Matthew Charles Harding (26 December 1953 – 22 October 1996) was a British businessman, vice-chairman of Chelsea Football Club and a major financial supporter of New Labour.

Early years and education
Harding was born in Haywards Heath, Sussex, the son of Paul Harding, an insurance executive. He attended Abingdon School in Abingdon-on-Thames from 1964 until 1971. He was a member of the badminton first team, for which he was awarded half-colours, in addition to being a cricket first XI player, captain of the colts cricket team and a member of the hockey second XI. Although he enjoyed the sport, he did not enjoy the school ethos, earning a single 'A' Level in Latin.

In June 1995, he was appointed a "Steward" of Abingdon School and presented the awards at "Leavers' Day".  He also donated £500,000 towards the school's "Mercers Court", a new IT centre where one of the rooms was named ”The Matthew Harding Careers Room" in his honour after his particular interest in offering careers advice to the students. He returned to the school just weeks before his death to speak to a small group of sixth formers about his road to success.

Career
He left school and went to London. Through his father's friendship with Ted Benfield, he joined the insurance brokers Benfield, Lovick & Rees and it was in the insurance industry that he made his fortune, starting out by making the tea and going on to be a director. By 1980, he had acquired a 32% stake in the company, becoming one of Britain's 100 richest men.

(Exercise 1):
In the Matthew Harding biography, begin at the words "Matthew Charles Harding" and stop after "Level in Latin.". Transcribe that passage word for word.
(Exercise 2):
According to the Matthew Harding biography, how large a stake in the company had Harding acquired by 1980?
(Exercise 3):
Continue the Matthew Harding biography from its final sentence.

(Given entries):
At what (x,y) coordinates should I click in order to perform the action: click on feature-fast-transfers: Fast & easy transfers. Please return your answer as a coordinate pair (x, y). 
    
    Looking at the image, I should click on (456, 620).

---

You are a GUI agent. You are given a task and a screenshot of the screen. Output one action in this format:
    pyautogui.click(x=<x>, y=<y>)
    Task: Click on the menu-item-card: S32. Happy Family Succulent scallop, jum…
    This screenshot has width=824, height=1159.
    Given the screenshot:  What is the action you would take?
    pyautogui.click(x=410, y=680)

---

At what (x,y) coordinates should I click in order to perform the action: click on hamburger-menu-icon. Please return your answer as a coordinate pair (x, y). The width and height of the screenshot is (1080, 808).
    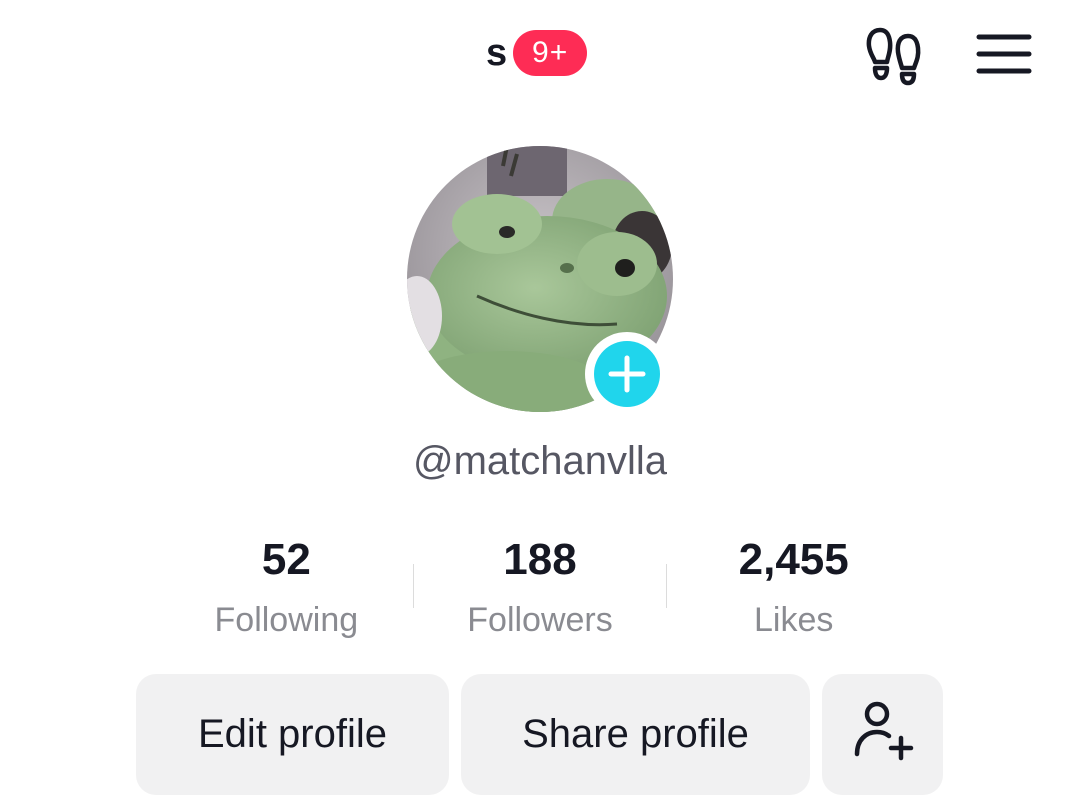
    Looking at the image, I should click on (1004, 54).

(Answer 1):
Matthew Charles Harding (26 December 1953 – 22 October 1996) was a British businessman, vice-chairman of Chelsea Football Club and a major financial supporter of New Labour.

Early years and education
Harding was born in Haywards Heath, Sussex, the son of Paul Harding, an insurance executive. He attended Abingdon School in Abingdon-on-Thames from 1964 until 1971. He was a member of the badminton first team, for which he was awarded half-colours, in addition to being a cricket first XI player, captain of the colts cricket team and a member of the hockey second XI. Although he enjoyed the sport, he did not enjoy the school ethos, earning a single 'A' Level in Latin.

(Answer 2):
A 32% stake.

(Answer 3):
Chelsea FC

A lifelong fan of Chelsea Football Club, Harding responded to Chelsea chairman Ken Bates' call for new investment in the club in 1993.   In October 1993, he was appointed as a Chelsea Football Club director.  He invested £26.5 million in the club, including £7.5m towards construction of the North Stand (now the Matthew Harding Stand), £16.5m to buy the Stamford Bridge freehold and transfer funds. However, his time there was marked by frequent clashes with Bates, club chairman and majority shareholder, over the direction to be taken by the club. Bates eventually banned Harding from the Chelsea boardroom and effectively limited his input and influence over the club. The dispute between Bates and Harding was continual and was only stopped after Harding's death in 1996. Bates caused more controversy and upset many Chelsea fans, as well as friends and family of Harding, by calling him "an evil man" just a year after his death.

Death
On 22 October 1996, while flying back from a Chelsea match at Bolton Wanderers, the helicopter Matthew Harding was travelling on crashed near Middlewich, Cheshire, killing Harding along with the pilot and three other passengers, including journalist John Bauldie. He was 42. The crash of the Eurocopter AS355 Écureuil 2 aircraft took place at night and in poor weather. An investigation by the Air Accidents Investigation Branch found that the pilot did not have the experience or qualifications necessary to safely pilot by instruments in such conditions.

Personal life
His son Patrick Harding went on to become a semi-professional footballer who plays for Burgess Hill Town F.C.

See also
 List of Old Abingdonians

References

Sources
 Matthew Harding: Pursuing the Dream by Alyson Rudd Mainstream Publishing (16 October 1997) 
 A Question of Honour by Lord Michael Levy Simon & Schuster (12 May 2008)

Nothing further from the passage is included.